TO DO: Below are records. Find each line in them that holds the word "value" and copy it.

BEGIN RECORDS PROVIDED

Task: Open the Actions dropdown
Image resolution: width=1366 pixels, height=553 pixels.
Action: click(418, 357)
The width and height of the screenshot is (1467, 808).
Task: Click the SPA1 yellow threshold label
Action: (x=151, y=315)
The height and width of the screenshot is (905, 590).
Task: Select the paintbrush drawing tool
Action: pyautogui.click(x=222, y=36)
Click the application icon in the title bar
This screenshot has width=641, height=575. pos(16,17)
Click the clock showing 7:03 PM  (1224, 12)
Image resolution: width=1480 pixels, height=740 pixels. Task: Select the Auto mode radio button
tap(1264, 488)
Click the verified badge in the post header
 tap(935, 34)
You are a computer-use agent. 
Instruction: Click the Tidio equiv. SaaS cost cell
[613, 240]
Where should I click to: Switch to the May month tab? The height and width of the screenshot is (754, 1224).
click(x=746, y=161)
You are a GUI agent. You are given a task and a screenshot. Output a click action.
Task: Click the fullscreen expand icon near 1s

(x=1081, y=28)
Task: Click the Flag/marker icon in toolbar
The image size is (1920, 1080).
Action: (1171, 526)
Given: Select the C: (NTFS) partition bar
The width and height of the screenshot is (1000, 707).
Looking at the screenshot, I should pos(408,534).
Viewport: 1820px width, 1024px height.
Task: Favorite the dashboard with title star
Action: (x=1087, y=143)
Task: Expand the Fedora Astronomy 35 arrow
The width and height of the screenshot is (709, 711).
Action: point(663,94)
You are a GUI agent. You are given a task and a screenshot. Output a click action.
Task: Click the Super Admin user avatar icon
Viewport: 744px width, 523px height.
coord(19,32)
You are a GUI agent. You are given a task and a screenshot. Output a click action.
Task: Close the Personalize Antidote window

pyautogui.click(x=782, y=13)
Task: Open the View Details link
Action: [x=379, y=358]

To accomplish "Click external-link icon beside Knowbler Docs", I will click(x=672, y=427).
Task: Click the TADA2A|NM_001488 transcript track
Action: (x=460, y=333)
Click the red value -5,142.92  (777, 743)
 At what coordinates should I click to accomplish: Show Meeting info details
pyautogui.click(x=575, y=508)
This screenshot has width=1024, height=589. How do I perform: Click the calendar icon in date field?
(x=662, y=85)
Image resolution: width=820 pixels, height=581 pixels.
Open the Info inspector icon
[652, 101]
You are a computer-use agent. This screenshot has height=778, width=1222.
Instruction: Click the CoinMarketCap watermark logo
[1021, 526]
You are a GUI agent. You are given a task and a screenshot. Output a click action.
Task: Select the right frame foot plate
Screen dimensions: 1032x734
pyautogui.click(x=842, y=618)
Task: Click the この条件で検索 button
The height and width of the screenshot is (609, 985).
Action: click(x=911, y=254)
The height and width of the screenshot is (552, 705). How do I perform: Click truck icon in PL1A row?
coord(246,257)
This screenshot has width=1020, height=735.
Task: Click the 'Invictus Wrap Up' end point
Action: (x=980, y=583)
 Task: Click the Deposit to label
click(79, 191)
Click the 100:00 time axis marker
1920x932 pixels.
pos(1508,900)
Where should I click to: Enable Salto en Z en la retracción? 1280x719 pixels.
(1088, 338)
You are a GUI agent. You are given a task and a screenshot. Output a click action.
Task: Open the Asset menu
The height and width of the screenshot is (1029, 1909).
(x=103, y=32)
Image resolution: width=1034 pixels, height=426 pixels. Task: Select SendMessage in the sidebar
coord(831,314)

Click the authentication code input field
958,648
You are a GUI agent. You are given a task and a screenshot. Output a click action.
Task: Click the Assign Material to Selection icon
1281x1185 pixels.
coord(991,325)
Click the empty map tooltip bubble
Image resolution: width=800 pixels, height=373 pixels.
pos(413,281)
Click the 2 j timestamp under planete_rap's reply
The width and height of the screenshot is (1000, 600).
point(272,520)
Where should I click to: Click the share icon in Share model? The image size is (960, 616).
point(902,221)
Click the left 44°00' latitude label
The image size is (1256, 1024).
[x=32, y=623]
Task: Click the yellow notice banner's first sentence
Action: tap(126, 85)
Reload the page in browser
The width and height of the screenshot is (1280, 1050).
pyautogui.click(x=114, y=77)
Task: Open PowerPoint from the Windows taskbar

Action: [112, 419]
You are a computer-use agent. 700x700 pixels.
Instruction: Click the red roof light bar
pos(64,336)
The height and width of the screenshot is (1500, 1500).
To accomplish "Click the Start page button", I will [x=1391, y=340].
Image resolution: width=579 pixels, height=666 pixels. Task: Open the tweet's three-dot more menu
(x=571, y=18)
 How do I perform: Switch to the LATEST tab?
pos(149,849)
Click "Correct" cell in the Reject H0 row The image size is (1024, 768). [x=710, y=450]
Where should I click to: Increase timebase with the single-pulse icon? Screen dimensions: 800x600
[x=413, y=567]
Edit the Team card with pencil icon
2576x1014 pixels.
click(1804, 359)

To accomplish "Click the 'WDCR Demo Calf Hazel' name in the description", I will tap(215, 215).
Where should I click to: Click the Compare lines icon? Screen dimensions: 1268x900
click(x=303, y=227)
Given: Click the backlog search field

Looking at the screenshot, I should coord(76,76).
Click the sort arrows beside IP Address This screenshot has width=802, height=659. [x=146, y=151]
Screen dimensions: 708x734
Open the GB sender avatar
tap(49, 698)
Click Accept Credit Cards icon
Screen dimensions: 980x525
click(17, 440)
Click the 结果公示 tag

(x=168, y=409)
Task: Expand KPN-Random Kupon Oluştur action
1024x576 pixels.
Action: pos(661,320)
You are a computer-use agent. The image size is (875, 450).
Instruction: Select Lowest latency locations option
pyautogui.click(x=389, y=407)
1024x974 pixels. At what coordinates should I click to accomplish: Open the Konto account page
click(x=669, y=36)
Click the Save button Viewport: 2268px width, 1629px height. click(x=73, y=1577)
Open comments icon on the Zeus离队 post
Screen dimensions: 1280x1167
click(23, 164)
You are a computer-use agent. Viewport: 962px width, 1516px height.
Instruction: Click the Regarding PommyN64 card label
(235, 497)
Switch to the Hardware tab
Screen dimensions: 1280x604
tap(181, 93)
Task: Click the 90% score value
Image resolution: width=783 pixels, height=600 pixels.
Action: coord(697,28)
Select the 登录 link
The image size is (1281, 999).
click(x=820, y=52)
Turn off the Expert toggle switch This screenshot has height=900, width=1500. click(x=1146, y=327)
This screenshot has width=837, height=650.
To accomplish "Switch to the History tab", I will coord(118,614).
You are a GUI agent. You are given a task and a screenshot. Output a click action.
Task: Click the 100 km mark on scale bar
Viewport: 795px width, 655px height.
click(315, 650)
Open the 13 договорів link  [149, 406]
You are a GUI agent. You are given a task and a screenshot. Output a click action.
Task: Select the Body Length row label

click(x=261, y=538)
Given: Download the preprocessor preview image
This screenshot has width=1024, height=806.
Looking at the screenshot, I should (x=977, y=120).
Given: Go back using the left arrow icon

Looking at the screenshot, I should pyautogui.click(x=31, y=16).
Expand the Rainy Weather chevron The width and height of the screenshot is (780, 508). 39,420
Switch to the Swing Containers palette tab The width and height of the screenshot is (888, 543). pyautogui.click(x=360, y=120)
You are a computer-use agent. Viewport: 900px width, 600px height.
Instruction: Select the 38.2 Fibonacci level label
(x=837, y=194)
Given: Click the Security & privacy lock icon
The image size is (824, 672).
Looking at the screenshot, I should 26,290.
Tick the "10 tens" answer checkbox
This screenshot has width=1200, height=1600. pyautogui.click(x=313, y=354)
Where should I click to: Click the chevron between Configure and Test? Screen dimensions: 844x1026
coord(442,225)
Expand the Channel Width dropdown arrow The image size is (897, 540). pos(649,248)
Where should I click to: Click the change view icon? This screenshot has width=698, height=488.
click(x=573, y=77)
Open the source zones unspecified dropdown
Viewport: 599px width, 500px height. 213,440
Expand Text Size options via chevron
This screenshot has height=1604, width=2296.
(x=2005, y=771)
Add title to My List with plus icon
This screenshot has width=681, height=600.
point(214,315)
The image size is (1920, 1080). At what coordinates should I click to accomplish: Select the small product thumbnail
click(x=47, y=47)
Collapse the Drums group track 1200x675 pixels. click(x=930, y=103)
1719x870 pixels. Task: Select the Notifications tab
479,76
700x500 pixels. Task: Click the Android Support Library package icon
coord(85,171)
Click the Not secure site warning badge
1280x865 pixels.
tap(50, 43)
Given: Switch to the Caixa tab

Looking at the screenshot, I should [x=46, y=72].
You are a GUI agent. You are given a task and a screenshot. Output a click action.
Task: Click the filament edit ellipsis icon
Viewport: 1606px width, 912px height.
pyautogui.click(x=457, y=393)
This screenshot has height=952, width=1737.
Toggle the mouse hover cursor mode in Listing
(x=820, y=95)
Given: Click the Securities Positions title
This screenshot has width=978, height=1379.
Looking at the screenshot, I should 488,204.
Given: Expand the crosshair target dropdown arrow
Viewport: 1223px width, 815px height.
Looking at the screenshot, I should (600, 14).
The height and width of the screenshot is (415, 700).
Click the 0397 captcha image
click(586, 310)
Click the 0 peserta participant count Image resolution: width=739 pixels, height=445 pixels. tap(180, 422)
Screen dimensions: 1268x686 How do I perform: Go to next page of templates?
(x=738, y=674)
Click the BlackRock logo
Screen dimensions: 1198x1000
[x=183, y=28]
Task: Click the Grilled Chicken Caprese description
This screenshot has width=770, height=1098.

END RECORDS PROVIDED

OUTPUT BELOW:
Click the red value -5,142.92  (777, 743)
Task: Click the 90% score value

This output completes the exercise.